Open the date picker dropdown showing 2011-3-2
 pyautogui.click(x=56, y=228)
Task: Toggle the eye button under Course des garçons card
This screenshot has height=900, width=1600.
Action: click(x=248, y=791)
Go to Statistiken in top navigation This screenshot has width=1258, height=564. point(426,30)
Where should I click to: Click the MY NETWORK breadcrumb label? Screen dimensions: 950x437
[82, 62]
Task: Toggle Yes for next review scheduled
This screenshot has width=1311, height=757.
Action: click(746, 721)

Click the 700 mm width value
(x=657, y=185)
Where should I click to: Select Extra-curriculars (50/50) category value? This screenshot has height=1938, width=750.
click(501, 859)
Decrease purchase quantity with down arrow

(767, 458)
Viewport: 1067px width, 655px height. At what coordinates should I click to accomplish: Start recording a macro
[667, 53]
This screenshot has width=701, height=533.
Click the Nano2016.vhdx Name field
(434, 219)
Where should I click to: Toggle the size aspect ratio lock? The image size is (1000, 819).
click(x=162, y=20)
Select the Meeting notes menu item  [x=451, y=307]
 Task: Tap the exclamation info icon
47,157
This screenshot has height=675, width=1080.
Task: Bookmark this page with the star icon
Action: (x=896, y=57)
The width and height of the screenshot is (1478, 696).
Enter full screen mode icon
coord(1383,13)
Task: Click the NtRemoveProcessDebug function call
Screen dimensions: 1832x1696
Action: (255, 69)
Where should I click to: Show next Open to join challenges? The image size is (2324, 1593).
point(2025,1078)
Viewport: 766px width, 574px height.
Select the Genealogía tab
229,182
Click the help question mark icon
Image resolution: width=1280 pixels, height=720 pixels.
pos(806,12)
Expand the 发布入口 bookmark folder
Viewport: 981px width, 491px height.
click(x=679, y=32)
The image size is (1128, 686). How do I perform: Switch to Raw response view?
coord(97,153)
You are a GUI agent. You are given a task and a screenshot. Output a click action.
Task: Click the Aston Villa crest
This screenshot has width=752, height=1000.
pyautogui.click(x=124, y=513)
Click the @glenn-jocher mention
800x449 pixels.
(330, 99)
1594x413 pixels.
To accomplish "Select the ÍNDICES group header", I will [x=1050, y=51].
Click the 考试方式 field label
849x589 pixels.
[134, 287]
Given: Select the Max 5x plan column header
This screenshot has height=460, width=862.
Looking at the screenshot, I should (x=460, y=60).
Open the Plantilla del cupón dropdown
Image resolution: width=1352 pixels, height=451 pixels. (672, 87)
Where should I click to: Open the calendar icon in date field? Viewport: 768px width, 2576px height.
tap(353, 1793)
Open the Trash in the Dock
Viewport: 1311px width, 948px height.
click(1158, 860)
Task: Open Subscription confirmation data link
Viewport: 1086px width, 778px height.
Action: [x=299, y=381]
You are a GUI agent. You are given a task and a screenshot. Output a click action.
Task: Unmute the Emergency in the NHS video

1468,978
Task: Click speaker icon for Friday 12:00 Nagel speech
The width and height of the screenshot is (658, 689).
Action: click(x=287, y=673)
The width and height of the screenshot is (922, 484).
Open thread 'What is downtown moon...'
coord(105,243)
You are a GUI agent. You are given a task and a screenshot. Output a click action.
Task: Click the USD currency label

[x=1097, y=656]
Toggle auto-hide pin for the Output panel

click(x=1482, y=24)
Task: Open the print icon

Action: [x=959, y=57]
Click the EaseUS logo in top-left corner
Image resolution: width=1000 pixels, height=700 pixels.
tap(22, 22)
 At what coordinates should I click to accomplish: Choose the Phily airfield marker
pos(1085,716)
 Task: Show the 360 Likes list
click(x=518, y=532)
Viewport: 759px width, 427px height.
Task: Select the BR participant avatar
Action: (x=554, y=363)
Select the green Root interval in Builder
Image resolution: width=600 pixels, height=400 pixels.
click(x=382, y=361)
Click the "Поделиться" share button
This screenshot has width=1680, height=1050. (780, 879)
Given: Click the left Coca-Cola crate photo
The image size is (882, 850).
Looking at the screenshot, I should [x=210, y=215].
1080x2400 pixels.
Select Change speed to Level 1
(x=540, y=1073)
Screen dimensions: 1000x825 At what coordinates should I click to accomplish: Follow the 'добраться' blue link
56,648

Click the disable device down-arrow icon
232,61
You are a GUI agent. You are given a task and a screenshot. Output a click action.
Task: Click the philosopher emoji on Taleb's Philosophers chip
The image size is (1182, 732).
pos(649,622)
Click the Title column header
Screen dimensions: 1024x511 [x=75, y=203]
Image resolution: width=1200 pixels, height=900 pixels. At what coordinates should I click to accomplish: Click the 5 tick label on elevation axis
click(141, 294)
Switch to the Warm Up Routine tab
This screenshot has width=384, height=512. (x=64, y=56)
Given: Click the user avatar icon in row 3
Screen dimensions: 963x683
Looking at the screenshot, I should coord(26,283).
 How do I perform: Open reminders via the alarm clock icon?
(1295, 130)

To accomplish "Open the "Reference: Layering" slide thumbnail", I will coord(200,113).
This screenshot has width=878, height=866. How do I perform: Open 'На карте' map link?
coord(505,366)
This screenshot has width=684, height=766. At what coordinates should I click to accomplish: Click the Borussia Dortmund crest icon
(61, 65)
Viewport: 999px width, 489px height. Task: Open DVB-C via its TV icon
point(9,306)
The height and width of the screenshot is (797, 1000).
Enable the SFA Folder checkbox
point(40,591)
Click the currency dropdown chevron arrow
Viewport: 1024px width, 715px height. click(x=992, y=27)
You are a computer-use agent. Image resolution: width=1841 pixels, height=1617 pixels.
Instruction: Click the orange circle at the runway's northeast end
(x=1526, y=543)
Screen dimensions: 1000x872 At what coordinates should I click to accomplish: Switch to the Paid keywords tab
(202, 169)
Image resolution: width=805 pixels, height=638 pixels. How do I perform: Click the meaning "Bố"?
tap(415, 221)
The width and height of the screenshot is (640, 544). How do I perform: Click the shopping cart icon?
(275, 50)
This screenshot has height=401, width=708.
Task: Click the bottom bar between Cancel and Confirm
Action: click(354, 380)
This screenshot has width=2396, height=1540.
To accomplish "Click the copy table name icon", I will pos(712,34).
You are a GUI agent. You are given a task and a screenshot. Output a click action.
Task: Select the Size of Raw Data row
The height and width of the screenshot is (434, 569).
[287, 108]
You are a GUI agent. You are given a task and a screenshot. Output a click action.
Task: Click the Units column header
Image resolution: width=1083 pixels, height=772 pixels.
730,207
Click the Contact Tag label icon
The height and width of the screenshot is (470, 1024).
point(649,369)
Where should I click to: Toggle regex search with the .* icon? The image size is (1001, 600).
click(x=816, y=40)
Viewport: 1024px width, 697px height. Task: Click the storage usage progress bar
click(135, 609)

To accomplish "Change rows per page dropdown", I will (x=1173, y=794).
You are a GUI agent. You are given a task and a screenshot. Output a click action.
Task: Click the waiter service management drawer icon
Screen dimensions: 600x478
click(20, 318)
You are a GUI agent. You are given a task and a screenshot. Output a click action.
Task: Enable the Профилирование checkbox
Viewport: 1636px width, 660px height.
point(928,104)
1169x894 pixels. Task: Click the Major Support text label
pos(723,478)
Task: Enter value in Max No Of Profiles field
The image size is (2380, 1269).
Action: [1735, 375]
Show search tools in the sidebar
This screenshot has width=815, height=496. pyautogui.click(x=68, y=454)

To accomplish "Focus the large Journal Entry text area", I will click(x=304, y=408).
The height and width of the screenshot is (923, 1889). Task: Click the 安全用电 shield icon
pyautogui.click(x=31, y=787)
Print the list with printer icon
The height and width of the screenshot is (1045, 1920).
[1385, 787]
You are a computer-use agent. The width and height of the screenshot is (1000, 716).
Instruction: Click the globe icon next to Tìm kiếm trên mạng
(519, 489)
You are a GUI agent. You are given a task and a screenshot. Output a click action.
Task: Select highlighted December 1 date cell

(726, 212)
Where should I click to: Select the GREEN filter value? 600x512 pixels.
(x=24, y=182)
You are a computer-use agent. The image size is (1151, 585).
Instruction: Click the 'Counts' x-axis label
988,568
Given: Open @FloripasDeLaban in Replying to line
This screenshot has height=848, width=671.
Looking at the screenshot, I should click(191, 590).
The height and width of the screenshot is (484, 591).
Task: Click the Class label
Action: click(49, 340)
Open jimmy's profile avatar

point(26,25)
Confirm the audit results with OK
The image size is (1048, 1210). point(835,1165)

**What you should do:** Go through the material and select each line with the string "computer" in it.

**Written response:**
You are a computer-use agent. Image resolution: width=1841 pixels, height=1617 pixels.
You are a computer-use agent. The width and height of the screenshot is (1000, 716).
You are a computer-use agent. The image size is (1151, 585).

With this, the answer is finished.